On Oct 13 the health ministry separately sent samples of patients' blood and urine to the national police's forensic services for testing, as they were used to running toxicology tests, it said. Police did not respond to a request for comment.

Court documents show the results came out on Oct 17, detecting EG in the blood samples of patients. This prompted further testing by regional health agency labs and Badan POM.

The health ministry recalled the syrups on Oct 18. But by then, it had recorded 206 cases of Acute Kidney Injury across the archipelago, 99 of whom had died. By the end of the year, it said, 204 had died. The consumer protection agency, Badan Perlindungan Konsumen Negara (BPKN), said more than 70% of them were younger than five.

'LIKE A BABY'

There is an antidote for EG poisoning, a drug called fomepizole. But it costs thousands of dollars per course and is rarely available in poor countries, two experts said.

Doctors and officials were sent to Singapore to collect it. On Oct 24, an unidentified diplomat hand-carried 16 vials from Australia, according to the Australian regulator, which said up to two vials could be needed per child. At a health ministers' meeting in Bali days later, Minister Budi secured more doses from Japan.

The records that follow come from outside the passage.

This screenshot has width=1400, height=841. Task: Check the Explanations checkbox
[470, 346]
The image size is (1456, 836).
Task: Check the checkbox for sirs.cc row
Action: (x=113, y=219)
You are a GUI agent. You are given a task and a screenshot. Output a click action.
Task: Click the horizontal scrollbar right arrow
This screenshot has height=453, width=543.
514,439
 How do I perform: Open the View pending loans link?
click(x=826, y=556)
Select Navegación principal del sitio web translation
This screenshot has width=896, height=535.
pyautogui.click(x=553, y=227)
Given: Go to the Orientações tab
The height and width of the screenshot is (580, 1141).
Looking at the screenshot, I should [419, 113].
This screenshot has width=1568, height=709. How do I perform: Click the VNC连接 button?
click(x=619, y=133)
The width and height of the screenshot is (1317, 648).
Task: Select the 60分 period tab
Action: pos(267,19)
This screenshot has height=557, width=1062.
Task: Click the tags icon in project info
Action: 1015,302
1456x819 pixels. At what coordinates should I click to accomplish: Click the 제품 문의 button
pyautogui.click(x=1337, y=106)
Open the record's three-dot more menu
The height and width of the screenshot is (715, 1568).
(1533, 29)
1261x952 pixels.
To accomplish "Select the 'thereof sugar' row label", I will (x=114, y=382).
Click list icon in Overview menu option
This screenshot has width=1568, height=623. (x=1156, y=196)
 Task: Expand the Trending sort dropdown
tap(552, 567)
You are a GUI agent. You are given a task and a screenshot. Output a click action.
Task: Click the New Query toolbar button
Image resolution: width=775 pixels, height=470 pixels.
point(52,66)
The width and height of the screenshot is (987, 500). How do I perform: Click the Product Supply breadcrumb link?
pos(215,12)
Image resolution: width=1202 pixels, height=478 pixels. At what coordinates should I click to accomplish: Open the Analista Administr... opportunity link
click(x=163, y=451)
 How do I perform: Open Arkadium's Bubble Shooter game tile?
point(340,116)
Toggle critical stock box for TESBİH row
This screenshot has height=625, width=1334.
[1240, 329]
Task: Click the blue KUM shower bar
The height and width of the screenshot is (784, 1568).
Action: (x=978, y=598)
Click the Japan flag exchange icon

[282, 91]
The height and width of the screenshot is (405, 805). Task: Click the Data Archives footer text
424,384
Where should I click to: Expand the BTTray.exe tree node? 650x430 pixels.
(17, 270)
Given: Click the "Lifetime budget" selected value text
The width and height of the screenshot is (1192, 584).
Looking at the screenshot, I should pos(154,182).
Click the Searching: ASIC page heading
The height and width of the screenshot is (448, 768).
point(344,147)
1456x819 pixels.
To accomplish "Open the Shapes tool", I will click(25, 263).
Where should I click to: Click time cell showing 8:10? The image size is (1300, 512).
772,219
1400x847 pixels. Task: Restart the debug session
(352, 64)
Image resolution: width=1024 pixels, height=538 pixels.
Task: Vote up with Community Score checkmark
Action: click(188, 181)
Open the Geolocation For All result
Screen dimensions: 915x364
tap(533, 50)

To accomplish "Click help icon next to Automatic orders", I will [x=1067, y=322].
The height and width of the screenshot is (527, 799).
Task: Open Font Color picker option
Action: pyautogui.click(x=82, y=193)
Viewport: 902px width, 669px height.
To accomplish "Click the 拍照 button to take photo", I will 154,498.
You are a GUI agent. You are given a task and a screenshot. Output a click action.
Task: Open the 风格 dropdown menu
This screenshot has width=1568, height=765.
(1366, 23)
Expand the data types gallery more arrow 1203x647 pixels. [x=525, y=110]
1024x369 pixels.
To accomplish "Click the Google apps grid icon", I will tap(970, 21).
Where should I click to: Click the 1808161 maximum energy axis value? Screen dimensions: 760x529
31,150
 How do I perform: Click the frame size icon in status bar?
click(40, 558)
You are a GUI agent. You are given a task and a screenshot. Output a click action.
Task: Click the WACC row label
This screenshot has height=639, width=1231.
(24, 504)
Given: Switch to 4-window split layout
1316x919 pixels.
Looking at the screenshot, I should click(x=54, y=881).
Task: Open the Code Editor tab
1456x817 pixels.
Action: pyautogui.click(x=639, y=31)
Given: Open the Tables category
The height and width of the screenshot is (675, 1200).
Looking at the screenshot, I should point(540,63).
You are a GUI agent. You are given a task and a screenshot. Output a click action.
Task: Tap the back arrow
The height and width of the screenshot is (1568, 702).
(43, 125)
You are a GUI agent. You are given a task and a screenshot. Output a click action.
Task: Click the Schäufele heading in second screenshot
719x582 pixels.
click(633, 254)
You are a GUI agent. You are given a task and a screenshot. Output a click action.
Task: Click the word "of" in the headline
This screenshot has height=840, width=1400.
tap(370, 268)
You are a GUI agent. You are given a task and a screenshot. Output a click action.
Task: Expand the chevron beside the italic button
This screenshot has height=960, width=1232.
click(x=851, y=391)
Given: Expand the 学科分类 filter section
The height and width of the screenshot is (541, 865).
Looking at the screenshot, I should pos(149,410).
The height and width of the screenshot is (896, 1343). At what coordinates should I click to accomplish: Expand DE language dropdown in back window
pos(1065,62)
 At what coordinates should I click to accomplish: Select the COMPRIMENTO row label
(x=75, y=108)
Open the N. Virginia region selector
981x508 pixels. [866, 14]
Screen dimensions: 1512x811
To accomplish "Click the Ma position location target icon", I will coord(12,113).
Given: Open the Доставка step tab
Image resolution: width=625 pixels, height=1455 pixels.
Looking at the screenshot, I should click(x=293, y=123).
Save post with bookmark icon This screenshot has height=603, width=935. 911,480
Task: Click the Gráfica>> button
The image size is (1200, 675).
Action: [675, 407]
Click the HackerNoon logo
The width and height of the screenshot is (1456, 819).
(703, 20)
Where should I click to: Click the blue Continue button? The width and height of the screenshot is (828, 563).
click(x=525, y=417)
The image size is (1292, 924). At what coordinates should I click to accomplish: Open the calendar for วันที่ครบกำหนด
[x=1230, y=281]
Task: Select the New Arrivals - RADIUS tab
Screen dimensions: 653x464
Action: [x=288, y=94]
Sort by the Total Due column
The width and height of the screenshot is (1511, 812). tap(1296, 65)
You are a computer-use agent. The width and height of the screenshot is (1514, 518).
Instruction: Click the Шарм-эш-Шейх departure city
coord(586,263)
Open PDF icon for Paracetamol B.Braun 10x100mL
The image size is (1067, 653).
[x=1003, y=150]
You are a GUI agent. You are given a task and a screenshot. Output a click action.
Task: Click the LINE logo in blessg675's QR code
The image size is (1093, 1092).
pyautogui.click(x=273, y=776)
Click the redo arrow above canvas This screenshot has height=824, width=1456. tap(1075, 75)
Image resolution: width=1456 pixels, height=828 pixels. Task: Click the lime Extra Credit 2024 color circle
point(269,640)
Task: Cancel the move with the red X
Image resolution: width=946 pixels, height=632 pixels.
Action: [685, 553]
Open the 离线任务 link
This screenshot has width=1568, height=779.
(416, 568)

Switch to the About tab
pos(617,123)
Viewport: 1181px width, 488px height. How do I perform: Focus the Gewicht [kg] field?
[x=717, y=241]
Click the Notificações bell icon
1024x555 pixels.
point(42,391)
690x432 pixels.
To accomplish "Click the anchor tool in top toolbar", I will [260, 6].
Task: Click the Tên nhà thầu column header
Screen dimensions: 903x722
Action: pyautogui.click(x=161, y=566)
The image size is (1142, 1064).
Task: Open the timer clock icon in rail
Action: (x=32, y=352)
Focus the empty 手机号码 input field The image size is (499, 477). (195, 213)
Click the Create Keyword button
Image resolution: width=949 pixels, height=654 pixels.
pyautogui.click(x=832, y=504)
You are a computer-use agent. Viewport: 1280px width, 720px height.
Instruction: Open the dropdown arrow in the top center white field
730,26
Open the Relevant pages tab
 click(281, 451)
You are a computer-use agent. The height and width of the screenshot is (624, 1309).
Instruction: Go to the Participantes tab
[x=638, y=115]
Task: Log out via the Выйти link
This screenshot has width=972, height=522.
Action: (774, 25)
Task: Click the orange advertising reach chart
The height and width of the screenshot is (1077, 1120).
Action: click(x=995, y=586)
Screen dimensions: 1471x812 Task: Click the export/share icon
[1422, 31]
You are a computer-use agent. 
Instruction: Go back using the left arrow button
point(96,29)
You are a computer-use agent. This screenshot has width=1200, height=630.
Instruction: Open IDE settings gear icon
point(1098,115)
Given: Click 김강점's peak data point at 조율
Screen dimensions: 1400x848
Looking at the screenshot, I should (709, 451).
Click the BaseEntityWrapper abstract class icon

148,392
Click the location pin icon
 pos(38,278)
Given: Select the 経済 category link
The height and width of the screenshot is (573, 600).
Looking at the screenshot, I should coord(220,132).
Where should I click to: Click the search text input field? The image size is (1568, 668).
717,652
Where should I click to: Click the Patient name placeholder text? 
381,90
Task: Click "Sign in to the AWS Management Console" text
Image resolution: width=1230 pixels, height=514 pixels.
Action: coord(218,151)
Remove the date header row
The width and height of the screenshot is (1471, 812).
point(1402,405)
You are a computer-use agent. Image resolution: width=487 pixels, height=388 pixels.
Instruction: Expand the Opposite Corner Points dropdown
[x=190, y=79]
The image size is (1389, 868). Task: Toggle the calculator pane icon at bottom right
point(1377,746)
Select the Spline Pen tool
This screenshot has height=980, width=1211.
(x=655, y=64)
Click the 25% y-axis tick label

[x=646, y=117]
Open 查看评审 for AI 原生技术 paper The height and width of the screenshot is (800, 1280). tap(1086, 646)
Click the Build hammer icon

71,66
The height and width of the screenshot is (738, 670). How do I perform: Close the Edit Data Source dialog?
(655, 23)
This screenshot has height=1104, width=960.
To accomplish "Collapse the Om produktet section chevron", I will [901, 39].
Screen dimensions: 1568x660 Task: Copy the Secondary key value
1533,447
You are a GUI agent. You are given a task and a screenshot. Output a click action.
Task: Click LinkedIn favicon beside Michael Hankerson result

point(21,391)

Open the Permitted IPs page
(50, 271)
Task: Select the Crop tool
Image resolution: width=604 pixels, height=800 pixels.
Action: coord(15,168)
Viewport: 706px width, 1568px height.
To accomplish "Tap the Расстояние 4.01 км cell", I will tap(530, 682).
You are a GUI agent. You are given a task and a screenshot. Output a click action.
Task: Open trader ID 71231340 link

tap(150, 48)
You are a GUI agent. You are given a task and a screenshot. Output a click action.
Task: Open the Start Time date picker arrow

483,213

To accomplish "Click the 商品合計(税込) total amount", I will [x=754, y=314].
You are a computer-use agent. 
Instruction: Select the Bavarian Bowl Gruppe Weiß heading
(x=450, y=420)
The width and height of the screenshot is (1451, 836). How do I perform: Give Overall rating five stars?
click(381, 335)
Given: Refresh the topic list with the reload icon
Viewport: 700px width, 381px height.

Through the end of October 2022, 146 vials were distributed in 17 hospitals across Indonesia, the health ministry told parliament. The antidote is best given as soon as possible after any poisoning, before the body has broken the ethylene and diethylene glycol down into toxic byproducts that damage the organs, the experts said.

As such, it was of little use for scores of children who were already sick.

The Jakarta doctors gave it to new patients as they were diagnosed, and Health Minister Budi said in a statement in November 2022 the number of Acute Kidney Injury cases fell once the antidote had been administered.

Safitri said if mothers like her had known of the existence of an antidote, they would have "sold their houses for just one vial."

The long-term effects of EG and DEG exposure for children are not known, said Kalle Hoppu, a Finnish poisons and paediatric medicines expert who investigated the Gambia incident. He said studies are rare, partly because incidents have largely happened in low-income countries with weak healthcare systems where few survive after ingesting the toxins.

Some of the Indonesian children face an uncertain future: When Reuters visited in October, Sheena no longer needed dialysis, but depended on a tracheostomy tube taped to her neck to help her breathe and a nasogastric tube through her nose to feed.

After six months in hospital, Alvaro, now 5, was at home, but unable to walk. Once fond of speeding through the alleyways of his neighbourhood on a bicycle, he must be wheeled around in a stroller wearing diapers, "like a baby again," said his mother.